[Page extract Boundary: Start]
With the recent election and naming of the US Health Secretary, Ozempic is back in the news again with people choosing sides of lifestyle change versus medication for weight management. Unfortunately, I read the stories and see the usual pattern of people picking sides. One side seems to say that America needs to make healthier lifestyle choices and medications are not needed. The other side, including doctors, say that lifestyle changes don’t work and obesity needs to be treated with medication. But, come on, is it really one or the other? Isn’t it all of the above? I believe the science shows:
The entire population of America and the world has gotten a lot heavier in the last 50 years. The shift is from the modernization of society including sedentary lifestyles and the abhorrent food environment.
Our food manufacturers have added sugar and processed our foods and made them potentially addicting and highly obesogenic.
Much of our work and recreational time is spent on a screen, where we are inundated with advertisements.
Everywhere we go, we see sugary foods for sale, even at Home Depot.
The pharmaceutical industry is correct about the physiology of weight regulation, but they do not acknowledge the role of the environment, which belies their trust.
On the other hand,
Not everyone has the same metabolism. Some people put on weight and keep it on easier than others.
[Page extract Boundary: End]
[Dataset content Boundary: Start]
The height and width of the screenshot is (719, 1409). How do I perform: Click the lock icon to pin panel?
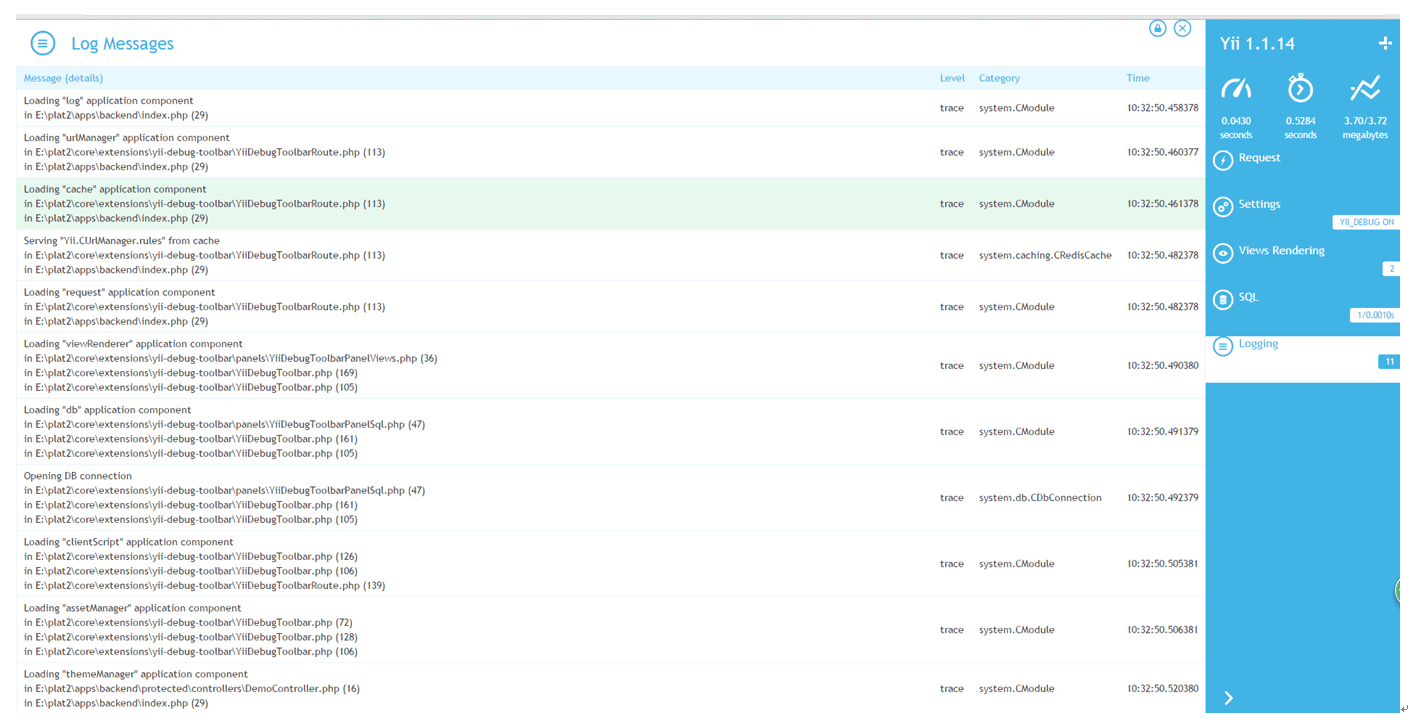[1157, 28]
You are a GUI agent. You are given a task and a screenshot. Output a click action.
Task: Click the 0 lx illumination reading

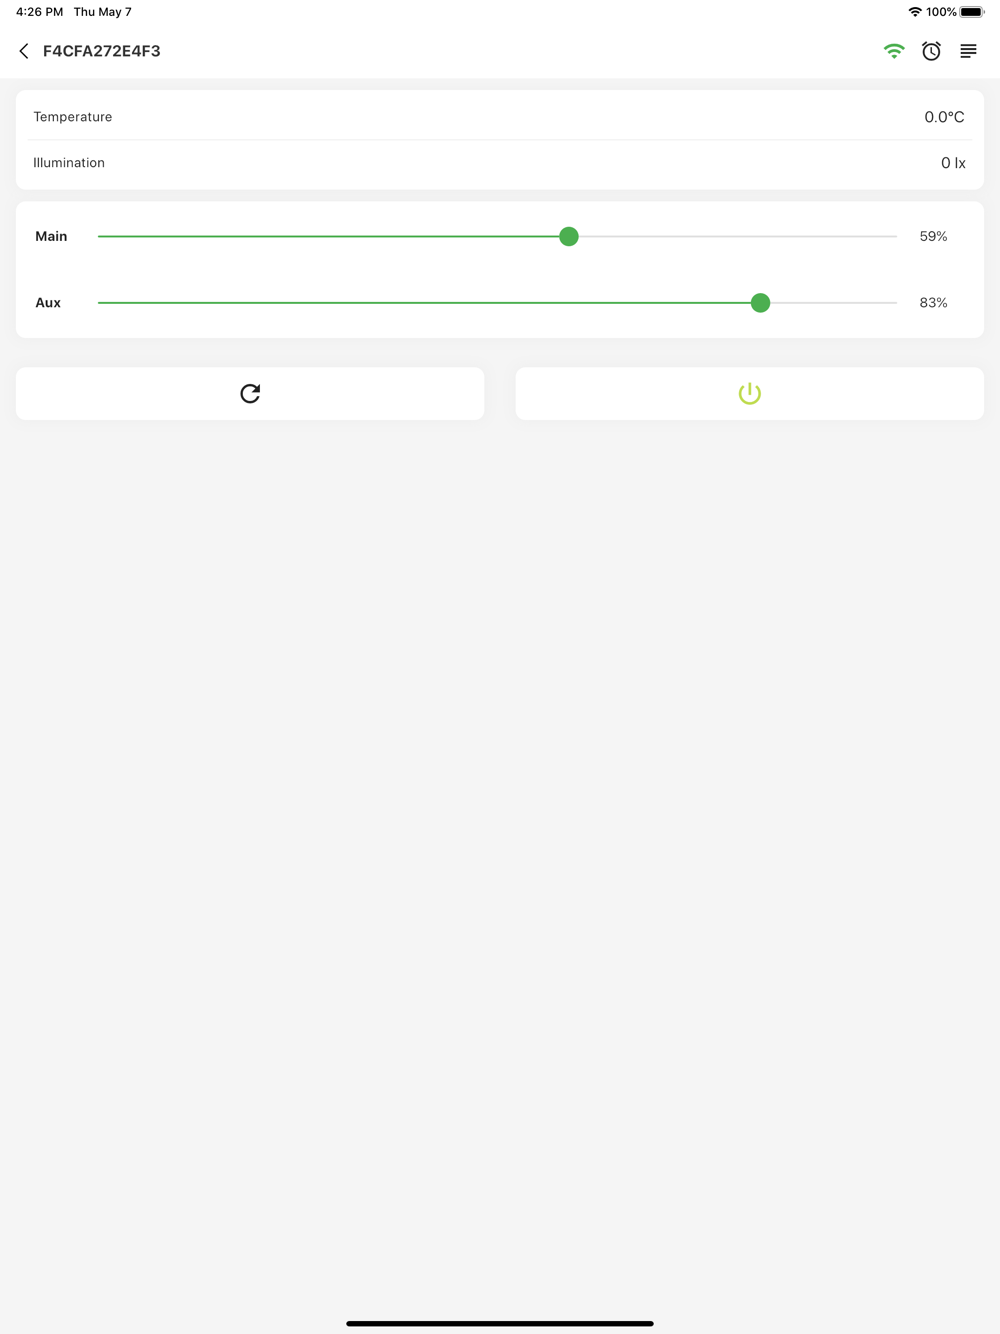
[Dataset content Boundary: End]
Directions —
1. Answer these questions from the Ozempic article:
(a) What two factors does the article name as part of the modernization behind the population's weight gain over the last 50 years?
(b) What store does the article give as an example of a place selling sugary foods?
(c) What does the article say the pharmaceutical industry does not acknowledge?
2. Summarize the Ozempic article in two sentences.
The listing above is separate material and has no connection to the Ozempic article.

Answers in order —
1.
(a) Sedentary lifestyles and the abhorrent food environment.
(b) Home Depot.
(c) The role of the environment.

2. With Ozempic back in the news after the recent election and the naming of the US Health Secretary, the writer rejects the choice between lifestyle change and medication for weight management and asks whether the answer is all of the above. The writer notes that America and the world have grown much heavier over the last 50 years because of sedentary lifestyles and a food environment of added sugar, processed foods, screen advertising and sugary foods for sale everywhere, and adds that the pharmaceutical industry ignores the environment's role and that not everyone has the same metabolism.